How to complete this task
Below is a set of entries. Reproduce exactly the lines from the one containing "Instruction: Select the chip ring equipment" through the end, both included.
*** Opening Records for the task ***
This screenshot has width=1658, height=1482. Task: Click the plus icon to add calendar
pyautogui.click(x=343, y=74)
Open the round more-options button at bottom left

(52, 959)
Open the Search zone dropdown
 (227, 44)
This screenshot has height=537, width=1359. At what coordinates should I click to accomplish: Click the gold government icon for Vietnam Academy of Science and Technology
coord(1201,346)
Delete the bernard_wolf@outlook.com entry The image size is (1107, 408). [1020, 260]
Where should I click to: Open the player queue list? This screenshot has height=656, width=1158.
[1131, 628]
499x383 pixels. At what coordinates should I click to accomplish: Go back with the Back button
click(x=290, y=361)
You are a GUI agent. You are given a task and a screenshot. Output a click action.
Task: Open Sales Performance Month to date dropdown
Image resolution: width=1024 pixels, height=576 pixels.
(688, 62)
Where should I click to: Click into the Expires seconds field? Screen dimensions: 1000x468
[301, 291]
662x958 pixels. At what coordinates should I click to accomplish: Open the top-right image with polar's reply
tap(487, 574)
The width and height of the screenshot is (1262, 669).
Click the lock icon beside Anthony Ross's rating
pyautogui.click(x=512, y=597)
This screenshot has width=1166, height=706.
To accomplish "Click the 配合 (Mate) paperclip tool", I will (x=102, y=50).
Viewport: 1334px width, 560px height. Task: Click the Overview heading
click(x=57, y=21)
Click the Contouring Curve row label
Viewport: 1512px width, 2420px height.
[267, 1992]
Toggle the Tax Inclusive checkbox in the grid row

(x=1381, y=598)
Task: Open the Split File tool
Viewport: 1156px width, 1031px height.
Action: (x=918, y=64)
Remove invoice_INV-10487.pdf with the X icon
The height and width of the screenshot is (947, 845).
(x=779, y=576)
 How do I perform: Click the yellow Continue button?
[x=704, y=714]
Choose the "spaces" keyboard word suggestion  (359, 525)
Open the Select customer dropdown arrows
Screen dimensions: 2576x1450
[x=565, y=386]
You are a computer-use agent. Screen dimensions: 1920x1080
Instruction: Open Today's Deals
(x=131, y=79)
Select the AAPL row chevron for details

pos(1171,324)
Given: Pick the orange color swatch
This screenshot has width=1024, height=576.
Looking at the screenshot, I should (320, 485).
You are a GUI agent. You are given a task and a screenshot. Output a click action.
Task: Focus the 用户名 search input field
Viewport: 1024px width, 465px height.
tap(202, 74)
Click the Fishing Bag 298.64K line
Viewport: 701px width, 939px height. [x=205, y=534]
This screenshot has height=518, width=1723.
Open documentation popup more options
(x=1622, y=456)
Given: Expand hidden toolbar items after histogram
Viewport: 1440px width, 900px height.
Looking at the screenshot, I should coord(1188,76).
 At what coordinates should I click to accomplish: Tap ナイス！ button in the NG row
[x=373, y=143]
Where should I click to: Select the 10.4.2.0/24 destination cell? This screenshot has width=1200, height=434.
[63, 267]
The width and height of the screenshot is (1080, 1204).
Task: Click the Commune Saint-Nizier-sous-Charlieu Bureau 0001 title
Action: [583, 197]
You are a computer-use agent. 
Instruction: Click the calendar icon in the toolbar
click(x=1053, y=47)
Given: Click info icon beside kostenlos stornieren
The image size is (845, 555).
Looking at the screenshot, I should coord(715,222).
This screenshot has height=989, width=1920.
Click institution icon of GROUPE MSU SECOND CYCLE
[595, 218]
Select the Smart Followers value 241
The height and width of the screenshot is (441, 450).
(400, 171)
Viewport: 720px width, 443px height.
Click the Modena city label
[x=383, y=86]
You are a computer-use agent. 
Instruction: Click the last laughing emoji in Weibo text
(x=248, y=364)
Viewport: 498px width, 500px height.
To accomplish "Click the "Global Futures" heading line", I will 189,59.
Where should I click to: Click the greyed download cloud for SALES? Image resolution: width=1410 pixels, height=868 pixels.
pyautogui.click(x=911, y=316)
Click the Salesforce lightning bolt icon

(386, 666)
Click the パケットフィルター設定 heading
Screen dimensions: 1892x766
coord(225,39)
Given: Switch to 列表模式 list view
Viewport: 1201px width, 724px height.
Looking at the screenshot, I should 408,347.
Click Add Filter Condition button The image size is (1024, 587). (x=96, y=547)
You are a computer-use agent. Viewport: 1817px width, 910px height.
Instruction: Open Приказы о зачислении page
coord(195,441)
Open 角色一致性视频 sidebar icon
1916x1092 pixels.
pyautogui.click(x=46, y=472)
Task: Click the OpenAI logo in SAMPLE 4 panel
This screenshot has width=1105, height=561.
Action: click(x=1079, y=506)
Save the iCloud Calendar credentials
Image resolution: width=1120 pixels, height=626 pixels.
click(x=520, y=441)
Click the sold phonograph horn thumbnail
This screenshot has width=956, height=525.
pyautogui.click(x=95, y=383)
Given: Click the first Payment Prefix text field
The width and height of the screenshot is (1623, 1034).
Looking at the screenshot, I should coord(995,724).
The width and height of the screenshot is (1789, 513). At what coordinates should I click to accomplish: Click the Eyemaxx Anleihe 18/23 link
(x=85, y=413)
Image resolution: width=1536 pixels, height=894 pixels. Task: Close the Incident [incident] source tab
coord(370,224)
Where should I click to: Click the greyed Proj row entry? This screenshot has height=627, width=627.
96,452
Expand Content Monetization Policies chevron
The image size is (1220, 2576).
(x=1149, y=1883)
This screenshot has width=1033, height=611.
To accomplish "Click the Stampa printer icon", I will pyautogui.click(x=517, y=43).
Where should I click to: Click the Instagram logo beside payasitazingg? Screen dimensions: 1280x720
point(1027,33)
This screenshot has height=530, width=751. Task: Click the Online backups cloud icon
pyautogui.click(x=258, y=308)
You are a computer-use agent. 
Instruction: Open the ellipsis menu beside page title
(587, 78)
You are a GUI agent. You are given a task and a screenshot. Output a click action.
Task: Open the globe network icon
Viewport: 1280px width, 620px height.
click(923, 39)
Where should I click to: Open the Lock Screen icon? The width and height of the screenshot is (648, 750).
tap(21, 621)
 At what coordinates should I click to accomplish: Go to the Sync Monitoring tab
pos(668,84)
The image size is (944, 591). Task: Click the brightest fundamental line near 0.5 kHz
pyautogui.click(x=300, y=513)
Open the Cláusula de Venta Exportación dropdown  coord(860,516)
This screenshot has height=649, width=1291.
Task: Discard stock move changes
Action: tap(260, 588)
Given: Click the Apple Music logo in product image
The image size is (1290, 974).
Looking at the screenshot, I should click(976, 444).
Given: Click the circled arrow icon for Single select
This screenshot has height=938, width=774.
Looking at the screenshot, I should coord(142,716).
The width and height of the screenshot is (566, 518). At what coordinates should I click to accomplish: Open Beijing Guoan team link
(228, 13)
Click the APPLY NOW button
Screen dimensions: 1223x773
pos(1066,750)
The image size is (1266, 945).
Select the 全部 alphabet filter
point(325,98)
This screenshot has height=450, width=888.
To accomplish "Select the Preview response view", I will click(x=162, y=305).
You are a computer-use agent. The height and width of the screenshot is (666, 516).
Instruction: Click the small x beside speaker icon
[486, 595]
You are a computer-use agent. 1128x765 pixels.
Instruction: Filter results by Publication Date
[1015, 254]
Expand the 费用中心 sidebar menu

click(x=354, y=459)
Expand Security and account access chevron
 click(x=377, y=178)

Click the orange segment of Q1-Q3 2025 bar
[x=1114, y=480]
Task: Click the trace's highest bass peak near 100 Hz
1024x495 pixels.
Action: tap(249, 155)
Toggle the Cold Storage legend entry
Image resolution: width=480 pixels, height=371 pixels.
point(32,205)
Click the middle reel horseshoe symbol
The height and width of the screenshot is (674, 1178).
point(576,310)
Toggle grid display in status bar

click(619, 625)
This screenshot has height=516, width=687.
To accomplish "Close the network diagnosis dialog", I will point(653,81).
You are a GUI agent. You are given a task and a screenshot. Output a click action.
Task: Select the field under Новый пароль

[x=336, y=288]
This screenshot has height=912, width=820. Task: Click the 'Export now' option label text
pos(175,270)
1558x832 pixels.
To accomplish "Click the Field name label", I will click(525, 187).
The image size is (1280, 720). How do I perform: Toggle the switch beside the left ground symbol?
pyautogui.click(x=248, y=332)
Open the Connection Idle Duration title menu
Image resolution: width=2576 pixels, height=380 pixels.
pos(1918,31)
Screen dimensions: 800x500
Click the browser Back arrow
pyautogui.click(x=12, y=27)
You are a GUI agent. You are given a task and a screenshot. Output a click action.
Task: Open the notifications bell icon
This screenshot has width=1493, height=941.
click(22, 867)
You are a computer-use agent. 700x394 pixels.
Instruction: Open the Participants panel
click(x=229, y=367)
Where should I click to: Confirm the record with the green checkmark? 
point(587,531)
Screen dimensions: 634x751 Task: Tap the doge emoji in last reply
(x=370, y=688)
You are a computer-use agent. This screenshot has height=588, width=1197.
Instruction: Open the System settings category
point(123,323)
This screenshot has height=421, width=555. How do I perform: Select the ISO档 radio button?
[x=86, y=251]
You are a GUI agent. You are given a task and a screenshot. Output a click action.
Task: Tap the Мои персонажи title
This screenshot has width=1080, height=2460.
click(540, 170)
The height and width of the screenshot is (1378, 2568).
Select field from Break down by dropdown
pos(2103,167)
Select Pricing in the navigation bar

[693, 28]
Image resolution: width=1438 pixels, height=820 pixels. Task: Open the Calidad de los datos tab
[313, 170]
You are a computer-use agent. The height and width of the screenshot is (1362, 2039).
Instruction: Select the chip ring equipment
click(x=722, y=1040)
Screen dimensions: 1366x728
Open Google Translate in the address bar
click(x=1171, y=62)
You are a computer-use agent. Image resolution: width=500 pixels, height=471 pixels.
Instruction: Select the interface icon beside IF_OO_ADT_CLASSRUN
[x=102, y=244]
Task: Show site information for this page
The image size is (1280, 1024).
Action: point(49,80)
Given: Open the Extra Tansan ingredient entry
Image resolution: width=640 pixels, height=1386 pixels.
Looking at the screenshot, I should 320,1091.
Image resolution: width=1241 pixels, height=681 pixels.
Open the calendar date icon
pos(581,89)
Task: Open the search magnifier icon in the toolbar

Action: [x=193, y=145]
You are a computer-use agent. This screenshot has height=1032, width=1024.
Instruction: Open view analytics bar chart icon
*** Closing Records for the task ***
Expected answer
Instruction: Select the chip ring equipment
click(x=722, y=1040)
Screen dimensions: 1366x728
Open Google Translate in the address bar
click(x=1171, y=62)
You are a computer-use agent. Image resolution: width=500 pixels, height=471 pixels.
Instruction: Select the interface icon beside IF_OO_ADT_CLASSRUN
[x=102, y=244]
Task: Show site information for this page
The image size is (1280, 1024).
Action: point(49,80)
Given: Open the Extra Tansan ingredient entry
Image resolution: width=640 pixels, height=1386 pixels.
Looking at the screenshot, I should 320,1091.
Image resolution: width=1241 pixels, height=681 pixels.
Open the calendar date icon
pos(581,89)
Task: Open the search magnifier icon in the toolbar

Action: [x=193, y=145]
You are a computer-use agent. This screenshot has height=1032, width=1024.
Instruction: Open view analytics bar chart icon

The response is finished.